WHAT IS NEEDED: Every line holding the word "element" should be copied from the material.
● ● ●
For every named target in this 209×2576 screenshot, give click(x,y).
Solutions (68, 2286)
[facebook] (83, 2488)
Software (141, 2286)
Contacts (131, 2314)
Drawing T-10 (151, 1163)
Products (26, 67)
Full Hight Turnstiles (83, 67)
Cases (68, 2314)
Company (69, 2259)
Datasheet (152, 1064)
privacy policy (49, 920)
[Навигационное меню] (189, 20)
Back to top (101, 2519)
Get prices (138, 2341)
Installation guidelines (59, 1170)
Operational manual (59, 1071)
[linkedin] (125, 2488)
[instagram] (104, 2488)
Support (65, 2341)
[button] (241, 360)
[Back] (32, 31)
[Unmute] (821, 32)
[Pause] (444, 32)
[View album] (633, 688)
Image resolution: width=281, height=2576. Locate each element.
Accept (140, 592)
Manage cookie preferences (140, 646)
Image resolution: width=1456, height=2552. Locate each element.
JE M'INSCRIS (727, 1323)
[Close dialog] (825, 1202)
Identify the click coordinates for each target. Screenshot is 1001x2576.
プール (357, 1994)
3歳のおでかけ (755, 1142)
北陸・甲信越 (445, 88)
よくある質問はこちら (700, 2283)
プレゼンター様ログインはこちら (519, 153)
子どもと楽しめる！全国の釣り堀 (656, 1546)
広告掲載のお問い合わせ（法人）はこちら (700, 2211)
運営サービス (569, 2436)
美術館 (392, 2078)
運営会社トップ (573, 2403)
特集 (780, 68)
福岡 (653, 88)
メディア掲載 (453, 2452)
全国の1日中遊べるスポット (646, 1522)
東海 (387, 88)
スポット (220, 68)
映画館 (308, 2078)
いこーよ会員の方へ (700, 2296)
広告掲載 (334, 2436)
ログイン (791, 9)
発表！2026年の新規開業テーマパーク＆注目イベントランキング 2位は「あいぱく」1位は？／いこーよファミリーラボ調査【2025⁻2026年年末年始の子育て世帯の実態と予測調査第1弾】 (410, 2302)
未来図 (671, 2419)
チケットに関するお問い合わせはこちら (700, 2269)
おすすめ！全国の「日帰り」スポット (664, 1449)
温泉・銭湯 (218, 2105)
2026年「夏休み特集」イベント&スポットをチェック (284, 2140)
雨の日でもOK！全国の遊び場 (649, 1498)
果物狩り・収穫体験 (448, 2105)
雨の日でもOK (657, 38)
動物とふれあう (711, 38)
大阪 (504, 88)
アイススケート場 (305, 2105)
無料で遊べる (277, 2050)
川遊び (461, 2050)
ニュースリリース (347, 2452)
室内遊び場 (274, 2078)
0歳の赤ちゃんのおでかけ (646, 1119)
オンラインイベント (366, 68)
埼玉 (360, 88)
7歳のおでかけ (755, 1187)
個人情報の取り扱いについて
● ● ●
RESPONSE BELOW:
Image resolution: width=281, height=2576. Locate each element.
Image resolution: width=1456, height=2552. Locate each element.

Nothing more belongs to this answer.